Я выпрямляюсь навострив уши:
– И что случилось?
– Ну, вид у обоих стал подавленный, и я неловко попытался загладить ошибку. Раз уж мне стало так стыдно, не представляю, каково было им.
– Ой.
Он кивает.
– Не верится, что Хиллари затащила его работать в паре, – говорю, качая головой. Моя неприязнь к Хиллари растет с каждым днем. Понимаете, я ведь дала такое задание отчасти для того, чтобы у моей пары du jour появилась возможность поговорить. Что же еще я могу сделать? Хитростью заставлю их пойти друг с другом на свидание. Скажу, что надо обязательно отработать часы, потом покажу им украшенный стол с романтичным ужином, а сама быстро вышмыгну за дверь.
– Да уж, успех так успех.
Я качаю головой:
– Как же хочется, чтобы они поняли, что созданы друг для друга. Время летит! Семестр не будет длиться вечно!
– Можно попробовать уговорить их взять вторую часть курса писательского мастерства, – предлагает Коул.
Я оценивающе на него гляжу:
– Я знала, что ты мне понравился не просто так и что не зря назначила тебя своим ассистентом.
Он улыбается.
– Ты в этом гений, Коул. Кто же знал, что у тебя врожденный талант к студенческой романтике?
– Я об этом точно не знал, – отвечает он. – Как думаешь, это можно добавить в резюме?
– Я обязательно внесу этот пункт в каждое твое рекомендательное письмо.
– Спасибо, – отвечает он.
– Остается решить лишь одну проблему.
Он глядит на меня, словно я сейчас скажу что-то очень серьезное.
– Как нам отстранить от второй части курса Хиллари.
Боб (водитель автобуса)
Вы только поглядите на этих двоих. Заходят по одному, выходят по одному, идут поодиночке. Как бы хотелось, чтобы они были вместе. Таким молодым людям нельзя быть одинокими.
Наверно, у них есть друзья в других местах, а я вижу лишь крохотный кусочек их жизней, но вот о чем думаю: если они идут в одном направлении, почему бы им не идти вместе? Я не говорю о вечной любви, но пусть они хотя бы подружатся. Это ведь несложно.
Признаюсь, они в какой-то степени напоминают мне нас с женой, Марджи, в дни нашей молодости. Понять не могу, почему. Но я тоже был долговязым парнишкой. Может, с того и началось.
Хочется свести их вместе или придумать, как заставить их поговорить друг с другом. Может, однажды в автобусе будет очень людно, им придется встать рядом, а я резко заторможу, чтобы она упала к нему на руки.
Видно, к старости я стал совсем сентиментальным.

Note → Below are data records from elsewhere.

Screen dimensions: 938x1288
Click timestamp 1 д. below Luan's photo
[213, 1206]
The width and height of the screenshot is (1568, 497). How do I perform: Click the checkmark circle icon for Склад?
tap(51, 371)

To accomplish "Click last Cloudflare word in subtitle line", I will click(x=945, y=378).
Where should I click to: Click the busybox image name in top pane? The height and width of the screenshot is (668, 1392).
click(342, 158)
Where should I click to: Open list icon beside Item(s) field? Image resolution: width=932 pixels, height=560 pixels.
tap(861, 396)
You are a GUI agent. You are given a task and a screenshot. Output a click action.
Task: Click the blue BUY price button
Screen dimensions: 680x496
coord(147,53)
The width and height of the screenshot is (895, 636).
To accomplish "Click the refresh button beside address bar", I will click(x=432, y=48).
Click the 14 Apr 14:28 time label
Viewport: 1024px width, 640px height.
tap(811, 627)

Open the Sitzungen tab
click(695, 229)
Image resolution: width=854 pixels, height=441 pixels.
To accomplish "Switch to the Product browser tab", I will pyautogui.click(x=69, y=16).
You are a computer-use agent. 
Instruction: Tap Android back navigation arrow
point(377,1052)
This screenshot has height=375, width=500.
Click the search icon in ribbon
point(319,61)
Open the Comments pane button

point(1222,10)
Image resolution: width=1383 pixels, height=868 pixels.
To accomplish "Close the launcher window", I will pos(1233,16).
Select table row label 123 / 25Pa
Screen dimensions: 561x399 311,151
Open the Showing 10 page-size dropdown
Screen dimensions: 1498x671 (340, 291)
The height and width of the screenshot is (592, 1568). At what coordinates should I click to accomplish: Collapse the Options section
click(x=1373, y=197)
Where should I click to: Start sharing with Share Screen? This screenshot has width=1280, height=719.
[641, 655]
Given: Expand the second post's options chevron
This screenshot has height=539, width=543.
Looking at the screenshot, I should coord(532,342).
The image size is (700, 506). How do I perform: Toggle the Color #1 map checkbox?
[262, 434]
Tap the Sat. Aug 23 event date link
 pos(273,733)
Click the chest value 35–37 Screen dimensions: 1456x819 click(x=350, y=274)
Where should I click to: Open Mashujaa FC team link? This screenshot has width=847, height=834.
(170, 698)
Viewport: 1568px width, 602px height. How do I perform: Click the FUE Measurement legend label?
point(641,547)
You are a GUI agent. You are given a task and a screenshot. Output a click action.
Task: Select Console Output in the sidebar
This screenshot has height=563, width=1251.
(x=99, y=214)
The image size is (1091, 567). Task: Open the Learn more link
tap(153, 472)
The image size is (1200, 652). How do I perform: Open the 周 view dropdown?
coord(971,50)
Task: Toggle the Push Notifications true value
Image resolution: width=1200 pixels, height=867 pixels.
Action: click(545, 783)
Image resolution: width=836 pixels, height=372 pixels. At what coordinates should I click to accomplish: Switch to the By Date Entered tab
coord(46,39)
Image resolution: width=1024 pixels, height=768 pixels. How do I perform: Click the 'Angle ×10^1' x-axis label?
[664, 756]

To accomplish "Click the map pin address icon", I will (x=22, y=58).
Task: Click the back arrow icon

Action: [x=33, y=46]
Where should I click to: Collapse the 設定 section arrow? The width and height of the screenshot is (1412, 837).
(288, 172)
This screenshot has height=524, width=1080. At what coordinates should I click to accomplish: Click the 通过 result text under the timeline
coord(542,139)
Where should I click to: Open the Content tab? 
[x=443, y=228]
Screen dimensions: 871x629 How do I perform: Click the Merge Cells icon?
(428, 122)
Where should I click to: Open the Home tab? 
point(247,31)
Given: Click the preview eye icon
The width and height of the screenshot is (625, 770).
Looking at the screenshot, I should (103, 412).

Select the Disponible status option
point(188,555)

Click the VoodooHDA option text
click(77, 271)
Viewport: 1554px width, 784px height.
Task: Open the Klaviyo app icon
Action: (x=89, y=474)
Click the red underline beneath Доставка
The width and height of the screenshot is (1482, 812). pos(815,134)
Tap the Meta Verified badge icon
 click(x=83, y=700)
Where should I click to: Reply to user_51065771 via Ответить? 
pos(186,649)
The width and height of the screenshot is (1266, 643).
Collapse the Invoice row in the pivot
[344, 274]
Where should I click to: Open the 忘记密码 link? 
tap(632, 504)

Наверно, свожу жену в выходные в «Понокос», после Дня благодарения.
Белка!
Девочка ко мне вернулась!
Ура!
Стремглав бегу к скамейке, на которой она сидит, и прихорашиваюсь, распушив хвост. Надеюсь, она меня узнает. Хоть бы у нее был арахис.
– Привет, малышка, – говорит она.
Я подбегаю ближе.
– Ты ведь та самая белка, с которой я постоянно разговариваю?
Не знаю, о чем ты говоришь, но я точно тебя люблю!
Мы станем лучшими друзьями. Может быть, у нее есть дом и она меня возьмет к себе, позволит там бегать и спать в ее постельке. Я слышала о кроватях. Наверняка они чудесные.
– Любишь бублики? – спрашивает она.
Я выпрямляюсь и заглядываю ей в глаза. Понятия не имею, что такое «бублик». Наверно, какой-то орех.
Она кидает мне крошку. Это не орех. Скорее всего, это хлеб. Я разочаровываюсь, но лишь на минутку, потому что он тоже вкусный. Она кидает еще одну крошку.
– Я жду друга, – говорит она. – У тебя есть друзья или семья? Каково это – быть маленькой белочкой?
Она кидает мне новый кусочек и стряхивает крошки с рук.
– А вот и он! Еще увидимся, – говорит она мне.
Какой замечательный человек.
Дэнни (друг Лии)
– Привет, Азалия Фонг!
– Привет, Дэнни! – отвечает она, вскакивая со скамейки. – Я только тебе прощаю, что ты называешь меня Азалией. Тебе и маме. Но она последнее время так редко звонит, что, наверно, и вспоминать не стоит.
Я хмурюсь.
– Ладно, хватит о неприятном. Как у тебя дела? – спрашивает она.
– Для начала спрошу: ты что, разговаривала с белкой?
Она оглядывается через плечо.
– Это моя подружка.
– Ладненько, – говорю я и киваю.
– Мне нравятся белки, – она пожимает плечами.
– Идем дальше: я хочу пожаловаться на погоду.
– Вперед, – разрешает она с серьезным лицом.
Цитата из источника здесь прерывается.